BRIEF => Only the stretch of the listing below that runs from the line with "You are a GUI" through the line with "Viewport: 1026px width, 463px height." is to be printed, exactly and with both ends.

DATA TO EXAMINE =>
--------

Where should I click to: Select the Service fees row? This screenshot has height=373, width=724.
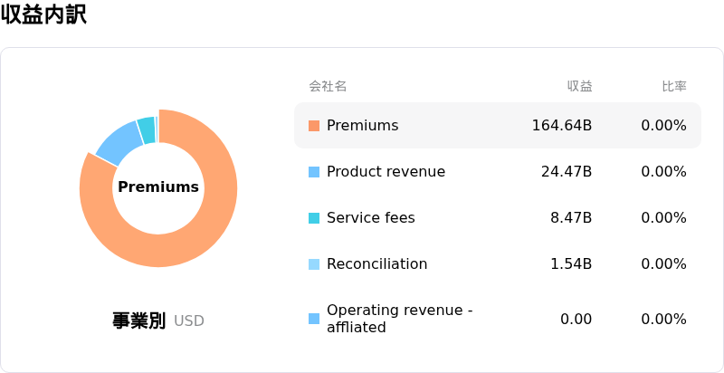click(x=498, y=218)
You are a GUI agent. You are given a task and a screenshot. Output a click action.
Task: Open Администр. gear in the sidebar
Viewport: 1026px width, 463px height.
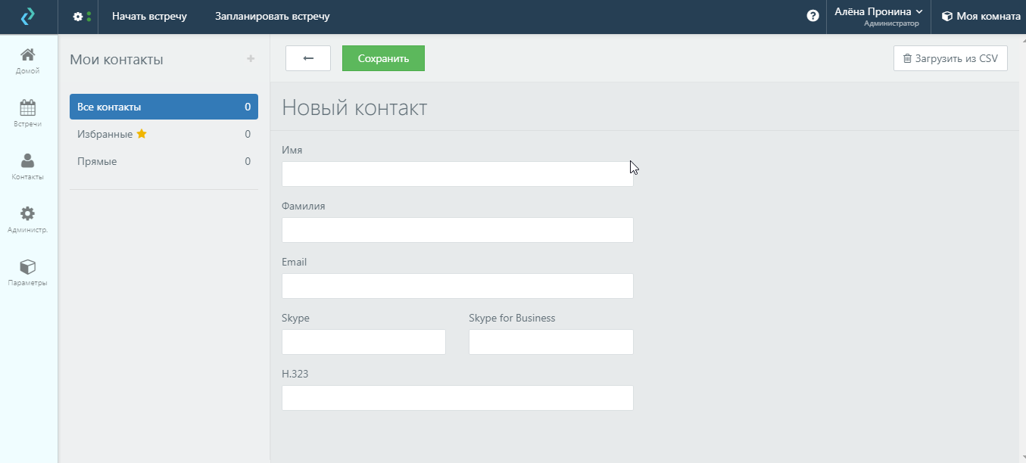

--------

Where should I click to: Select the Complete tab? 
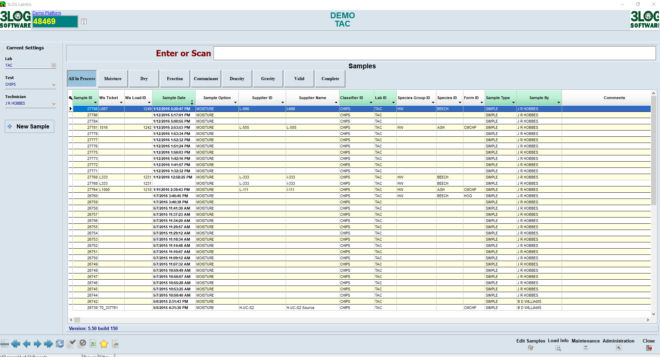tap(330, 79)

--------

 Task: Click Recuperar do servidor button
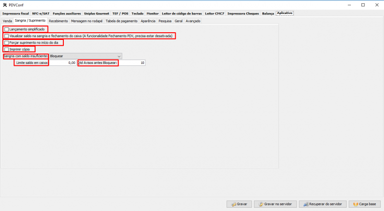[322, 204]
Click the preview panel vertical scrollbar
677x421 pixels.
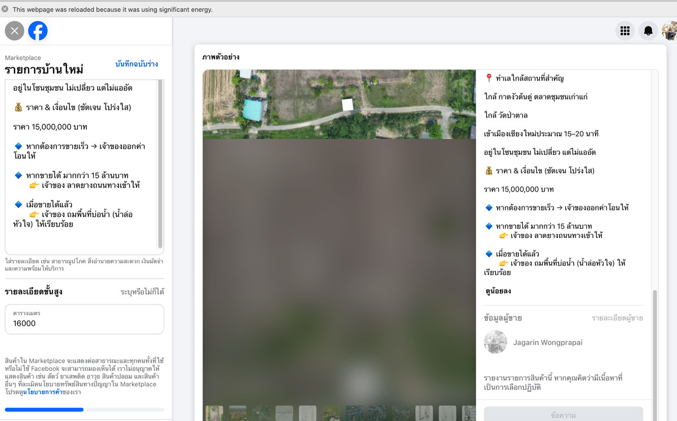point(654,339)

--------

WRITTEN ANSWER =>
You are a GUI agent. You are given a task and a screenshot. Output a click action.
Task: Open Администр. gear in the sidebar
Viewport: 1026px width, 463px height.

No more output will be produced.